Task instructions:
Your answer should be only the lines below from the one with "Given: Click 'Zatížení W' chart legend label" to the one with "You are a computer-use agent. The image size is (741, 810).", repeated exactly, ends included.

[Stored data entries]
= Beginning of Section =
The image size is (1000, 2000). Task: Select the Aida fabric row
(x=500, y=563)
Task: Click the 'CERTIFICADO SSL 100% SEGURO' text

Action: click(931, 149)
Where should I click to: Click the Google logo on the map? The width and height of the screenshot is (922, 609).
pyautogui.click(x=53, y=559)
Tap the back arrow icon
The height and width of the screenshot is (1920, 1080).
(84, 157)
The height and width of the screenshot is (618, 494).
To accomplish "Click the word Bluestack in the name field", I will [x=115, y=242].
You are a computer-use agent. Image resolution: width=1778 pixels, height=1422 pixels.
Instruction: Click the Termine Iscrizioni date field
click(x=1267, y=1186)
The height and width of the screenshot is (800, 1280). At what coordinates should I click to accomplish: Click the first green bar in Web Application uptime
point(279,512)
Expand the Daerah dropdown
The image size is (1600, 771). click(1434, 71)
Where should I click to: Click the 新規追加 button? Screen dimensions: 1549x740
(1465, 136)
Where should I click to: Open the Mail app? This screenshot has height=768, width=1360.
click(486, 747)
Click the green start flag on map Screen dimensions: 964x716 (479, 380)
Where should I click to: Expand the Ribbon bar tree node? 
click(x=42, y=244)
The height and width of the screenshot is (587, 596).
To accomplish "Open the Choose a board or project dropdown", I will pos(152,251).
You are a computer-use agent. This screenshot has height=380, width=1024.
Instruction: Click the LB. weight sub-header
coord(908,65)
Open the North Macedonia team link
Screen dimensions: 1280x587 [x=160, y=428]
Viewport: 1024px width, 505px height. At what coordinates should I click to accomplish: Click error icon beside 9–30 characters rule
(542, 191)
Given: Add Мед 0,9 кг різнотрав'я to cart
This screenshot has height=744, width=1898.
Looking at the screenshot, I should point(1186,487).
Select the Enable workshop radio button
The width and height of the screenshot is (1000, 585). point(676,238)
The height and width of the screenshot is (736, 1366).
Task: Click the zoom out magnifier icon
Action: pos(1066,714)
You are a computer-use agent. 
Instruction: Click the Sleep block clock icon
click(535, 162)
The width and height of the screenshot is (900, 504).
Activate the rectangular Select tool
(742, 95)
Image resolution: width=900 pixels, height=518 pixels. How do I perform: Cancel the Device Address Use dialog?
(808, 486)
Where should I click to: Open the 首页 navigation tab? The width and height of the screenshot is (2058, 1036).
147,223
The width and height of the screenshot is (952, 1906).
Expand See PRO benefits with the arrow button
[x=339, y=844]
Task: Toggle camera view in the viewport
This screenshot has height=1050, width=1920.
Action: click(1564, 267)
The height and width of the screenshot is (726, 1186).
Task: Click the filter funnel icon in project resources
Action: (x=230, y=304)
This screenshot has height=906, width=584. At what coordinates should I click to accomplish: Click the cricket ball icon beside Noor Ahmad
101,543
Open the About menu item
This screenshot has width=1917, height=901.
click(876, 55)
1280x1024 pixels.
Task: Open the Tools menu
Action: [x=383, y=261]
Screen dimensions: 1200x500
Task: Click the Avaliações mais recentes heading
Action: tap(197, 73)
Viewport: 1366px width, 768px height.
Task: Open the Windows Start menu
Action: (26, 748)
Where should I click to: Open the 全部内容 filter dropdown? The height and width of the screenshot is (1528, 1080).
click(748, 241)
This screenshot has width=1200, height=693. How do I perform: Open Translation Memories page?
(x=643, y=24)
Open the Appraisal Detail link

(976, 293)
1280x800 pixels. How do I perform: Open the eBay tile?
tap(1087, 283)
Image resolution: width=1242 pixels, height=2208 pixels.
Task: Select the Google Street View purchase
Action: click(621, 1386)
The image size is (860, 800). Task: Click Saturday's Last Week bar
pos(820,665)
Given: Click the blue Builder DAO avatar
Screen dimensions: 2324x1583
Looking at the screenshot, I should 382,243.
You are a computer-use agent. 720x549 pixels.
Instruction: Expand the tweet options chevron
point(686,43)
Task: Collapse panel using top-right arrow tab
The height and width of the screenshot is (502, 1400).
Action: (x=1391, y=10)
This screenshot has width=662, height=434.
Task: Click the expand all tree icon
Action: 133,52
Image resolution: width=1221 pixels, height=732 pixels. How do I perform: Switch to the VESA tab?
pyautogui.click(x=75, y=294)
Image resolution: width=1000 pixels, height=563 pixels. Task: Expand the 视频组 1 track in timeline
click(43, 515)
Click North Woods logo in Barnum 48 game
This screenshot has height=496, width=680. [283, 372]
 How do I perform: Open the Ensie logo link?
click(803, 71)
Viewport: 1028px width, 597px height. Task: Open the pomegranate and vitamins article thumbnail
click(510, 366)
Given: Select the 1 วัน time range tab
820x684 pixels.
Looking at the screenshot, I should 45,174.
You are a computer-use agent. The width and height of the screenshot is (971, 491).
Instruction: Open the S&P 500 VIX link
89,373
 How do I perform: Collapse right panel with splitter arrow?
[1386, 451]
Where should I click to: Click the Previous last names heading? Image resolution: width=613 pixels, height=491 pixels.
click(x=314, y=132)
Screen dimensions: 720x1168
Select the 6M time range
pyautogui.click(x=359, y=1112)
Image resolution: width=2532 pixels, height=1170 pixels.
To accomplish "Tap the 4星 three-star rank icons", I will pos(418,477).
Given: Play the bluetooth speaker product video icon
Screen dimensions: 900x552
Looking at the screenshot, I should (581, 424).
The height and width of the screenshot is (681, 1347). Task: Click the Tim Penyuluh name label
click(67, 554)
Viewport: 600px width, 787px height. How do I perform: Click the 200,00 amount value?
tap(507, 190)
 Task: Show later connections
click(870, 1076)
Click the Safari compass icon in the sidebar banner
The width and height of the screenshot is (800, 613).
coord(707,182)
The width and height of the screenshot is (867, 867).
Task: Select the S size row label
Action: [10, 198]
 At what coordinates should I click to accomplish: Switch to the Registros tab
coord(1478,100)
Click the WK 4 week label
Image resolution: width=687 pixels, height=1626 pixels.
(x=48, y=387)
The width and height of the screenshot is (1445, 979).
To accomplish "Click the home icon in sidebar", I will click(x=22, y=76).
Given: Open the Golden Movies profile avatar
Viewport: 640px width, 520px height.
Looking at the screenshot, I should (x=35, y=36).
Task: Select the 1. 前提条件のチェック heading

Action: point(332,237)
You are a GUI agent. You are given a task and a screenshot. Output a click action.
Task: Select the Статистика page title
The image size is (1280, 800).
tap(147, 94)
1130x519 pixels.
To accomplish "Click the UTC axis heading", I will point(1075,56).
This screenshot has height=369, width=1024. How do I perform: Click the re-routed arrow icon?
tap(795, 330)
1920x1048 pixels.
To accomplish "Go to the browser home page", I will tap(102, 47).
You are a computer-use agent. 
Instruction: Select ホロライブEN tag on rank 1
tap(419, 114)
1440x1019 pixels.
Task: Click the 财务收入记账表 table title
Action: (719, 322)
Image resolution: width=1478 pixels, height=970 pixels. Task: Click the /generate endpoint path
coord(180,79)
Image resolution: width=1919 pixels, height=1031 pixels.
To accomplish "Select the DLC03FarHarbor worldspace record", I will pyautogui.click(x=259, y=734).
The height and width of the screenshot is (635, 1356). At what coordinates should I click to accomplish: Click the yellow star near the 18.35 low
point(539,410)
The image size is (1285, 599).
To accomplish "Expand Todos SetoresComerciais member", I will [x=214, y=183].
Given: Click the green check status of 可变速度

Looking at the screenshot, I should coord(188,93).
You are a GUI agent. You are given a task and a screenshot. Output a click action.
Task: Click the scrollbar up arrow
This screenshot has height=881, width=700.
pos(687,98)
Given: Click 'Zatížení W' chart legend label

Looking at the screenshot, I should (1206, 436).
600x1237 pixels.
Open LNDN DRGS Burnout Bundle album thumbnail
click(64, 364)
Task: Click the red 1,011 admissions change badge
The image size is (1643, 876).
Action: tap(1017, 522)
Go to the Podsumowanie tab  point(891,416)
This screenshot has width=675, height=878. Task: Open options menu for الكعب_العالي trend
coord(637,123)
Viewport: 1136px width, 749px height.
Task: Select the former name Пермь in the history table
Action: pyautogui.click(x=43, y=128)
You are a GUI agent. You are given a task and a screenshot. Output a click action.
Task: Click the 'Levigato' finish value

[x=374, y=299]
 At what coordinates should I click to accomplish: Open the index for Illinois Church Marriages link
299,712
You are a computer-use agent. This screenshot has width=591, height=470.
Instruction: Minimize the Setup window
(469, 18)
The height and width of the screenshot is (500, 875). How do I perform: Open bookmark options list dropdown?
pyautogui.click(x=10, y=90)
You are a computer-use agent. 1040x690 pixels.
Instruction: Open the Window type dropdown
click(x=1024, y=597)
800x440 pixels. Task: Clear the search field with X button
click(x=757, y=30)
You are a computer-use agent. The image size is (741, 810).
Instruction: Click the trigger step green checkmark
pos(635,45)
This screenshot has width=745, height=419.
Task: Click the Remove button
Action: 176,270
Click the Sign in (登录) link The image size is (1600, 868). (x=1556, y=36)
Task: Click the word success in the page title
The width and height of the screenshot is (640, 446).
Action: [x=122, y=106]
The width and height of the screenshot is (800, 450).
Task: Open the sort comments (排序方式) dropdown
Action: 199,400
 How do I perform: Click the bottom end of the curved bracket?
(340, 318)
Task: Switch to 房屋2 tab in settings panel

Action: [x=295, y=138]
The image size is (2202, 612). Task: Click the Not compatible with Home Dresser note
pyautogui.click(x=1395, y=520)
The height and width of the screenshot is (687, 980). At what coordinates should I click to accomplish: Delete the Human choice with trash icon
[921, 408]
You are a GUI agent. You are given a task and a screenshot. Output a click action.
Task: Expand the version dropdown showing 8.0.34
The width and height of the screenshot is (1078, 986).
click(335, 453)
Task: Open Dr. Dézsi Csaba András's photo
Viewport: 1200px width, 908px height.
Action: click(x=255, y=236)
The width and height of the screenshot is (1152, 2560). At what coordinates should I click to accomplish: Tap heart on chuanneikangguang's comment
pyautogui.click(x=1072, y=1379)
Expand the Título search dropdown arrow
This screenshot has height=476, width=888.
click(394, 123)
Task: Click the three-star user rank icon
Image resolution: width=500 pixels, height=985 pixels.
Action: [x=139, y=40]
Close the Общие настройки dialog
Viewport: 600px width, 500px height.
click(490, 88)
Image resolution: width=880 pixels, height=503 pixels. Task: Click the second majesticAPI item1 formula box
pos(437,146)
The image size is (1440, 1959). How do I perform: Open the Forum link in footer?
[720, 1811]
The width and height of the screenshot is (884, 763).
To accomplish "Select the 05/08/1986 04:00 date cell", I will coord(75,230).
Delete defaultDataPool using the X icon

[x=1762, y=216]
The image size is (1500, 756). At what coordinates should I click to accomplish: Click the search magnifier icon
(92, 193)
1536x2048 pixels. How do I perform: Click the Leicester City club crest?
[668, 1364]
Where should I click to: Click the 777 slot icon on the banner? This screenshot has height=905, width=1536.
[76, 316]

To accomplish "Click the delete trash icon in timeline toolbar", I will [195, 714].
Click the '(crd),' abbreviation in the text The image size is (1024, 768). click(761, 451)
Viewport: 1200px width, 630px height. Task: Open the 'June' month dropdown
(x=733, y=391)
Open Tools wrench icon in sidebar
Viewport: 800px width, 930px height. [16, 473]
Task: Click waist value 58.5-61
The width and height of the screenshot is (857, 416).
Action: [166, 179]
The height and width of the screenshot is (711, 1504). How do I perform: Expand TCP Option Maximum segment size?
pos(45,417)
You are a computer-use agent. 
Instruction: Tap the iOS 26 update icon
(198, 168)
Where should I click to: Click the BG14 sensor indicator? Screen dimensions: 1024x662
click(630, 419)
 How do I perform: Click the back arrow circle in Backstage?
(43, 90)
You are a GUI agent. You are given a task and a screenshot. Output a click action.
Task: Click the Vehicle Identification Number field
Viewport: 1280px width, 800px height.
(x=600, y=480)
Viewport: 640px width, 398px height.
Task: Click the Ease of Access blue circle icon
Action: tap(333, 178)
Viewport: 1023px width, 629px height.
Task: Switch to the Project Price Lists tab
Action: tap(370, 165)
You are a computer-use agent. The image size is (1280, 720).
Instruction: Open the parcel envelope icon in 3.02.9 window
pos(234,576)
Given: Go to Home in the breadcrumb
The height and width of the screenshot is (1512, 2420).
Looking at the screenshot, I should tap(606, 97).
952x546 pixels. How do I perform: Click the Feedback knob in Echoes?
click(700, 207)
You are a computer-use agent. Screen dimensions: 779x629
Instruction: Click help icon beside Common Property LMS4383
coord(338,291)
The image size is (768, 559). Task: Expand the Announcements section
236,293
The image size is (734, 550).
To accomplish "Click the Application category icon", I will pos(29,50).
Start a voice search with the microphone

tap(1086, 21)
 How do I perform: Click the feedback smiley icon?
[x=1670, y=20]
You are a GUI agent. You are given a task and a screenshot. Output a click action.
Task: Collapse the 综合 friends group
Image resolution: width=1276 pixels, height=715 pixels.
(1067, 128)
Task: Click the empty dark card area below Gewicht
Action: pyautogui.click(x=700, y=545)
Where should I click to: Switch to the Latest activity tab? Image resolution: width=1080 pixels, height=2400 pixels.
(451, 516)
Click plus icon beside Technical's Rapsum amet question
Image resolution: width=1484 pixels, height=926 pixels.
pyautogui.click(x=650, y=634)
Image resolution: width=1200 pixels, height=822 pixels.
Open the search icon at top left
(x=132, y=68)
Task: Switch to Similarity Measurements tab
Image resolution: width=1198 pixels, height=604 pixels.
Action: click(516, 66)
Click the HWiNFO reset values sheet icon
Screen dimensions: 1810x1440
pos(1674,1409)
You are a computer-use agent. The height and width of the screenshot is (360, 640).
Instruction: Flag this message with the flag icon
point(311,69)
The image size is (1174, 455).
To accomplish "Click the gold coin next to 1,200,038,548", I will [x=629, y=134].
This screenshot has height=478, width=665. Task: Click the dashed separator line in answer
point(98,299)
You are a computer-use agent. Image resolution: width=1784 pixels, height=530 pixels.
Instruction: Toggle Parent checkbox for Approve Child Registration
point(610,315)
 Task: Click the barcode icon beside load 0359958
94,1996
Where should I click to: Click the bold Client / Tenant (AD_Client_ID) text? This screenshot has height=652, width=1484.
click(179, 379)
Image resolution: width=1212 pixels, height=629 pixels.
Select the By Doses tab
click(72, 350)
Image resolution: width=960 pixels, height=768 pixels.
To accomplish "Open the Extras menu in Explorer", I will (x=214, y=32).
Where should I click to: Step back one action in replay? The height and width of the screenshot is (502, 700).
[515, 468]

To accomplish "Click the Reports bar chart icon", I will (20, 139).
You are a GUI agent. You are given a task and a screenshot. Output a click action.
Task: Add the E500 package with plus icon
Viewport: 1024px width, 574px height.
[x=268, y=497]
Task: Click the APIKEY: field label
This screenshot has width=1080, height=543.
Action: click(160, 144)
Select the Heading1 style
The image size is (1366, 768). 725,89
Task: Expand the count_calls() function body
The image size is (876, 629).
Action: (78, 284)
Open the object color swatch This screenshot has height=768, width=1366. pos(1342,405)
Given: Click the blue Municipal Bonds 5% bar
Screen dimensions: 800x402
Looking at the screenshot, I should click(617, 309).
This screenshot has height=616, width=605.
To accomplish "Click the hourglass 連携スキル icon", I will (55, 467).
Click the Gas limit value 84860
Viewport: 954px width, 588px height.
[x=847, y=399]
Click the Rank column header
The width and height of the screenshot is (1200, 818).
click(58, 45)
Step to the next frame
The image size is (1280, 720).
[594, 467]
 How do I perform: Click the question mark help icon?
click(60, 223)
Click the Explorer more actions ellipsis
= End of Section =
Solution to the exercise:
Given: Click 'Zatížení W' chart legend label

Looking at the screenshot, I should (1206, 436).
600x1237 pixels.
Open LNDN DRGS Burnout Bundle album thumbnail
click(64, 364)
Task: Click the red 1,011 admissions change badge
The image size is (1643, 876).
Action: tap(1017, 522)
Go to the Podsumowanie tab  point(891,416)
This screenshot has width=675, height=878. Task: Open options menu for الكعب_العالي trend
coord(637,123)
Viewport: 1136px width, 749px height.
Task: Select the former name Пермь in the history table
Action: pyautogui.click(x=43, y=128)
You are a GUI agent. You are given a task and a screenshot. Output a click action.
Task: Click the 'Levigato' finish value

[x=374, y=299]
 At what coordinates should I click to accomplish: Open the index for Illinois Church Marriages link
299,712
You are a computer-use agent. This screenshot has width=591, height=470.
Instruction: Minimize the Setup window
(469, 18)
The height and width of the screenshot is (500, 875). How do I perform: Open bookmark options list dropdown?
pyautogui.click(x=10, y=90)
You are a computer-use agent. 1040x690 pixels.
Instruction: Open the Window type dropdown
click(x=1024, y=597)
800x440 pixels. Task: Clear the search field with X button
click(x=757, y=30)
You are a computer-use agent. The image size is (741, 810).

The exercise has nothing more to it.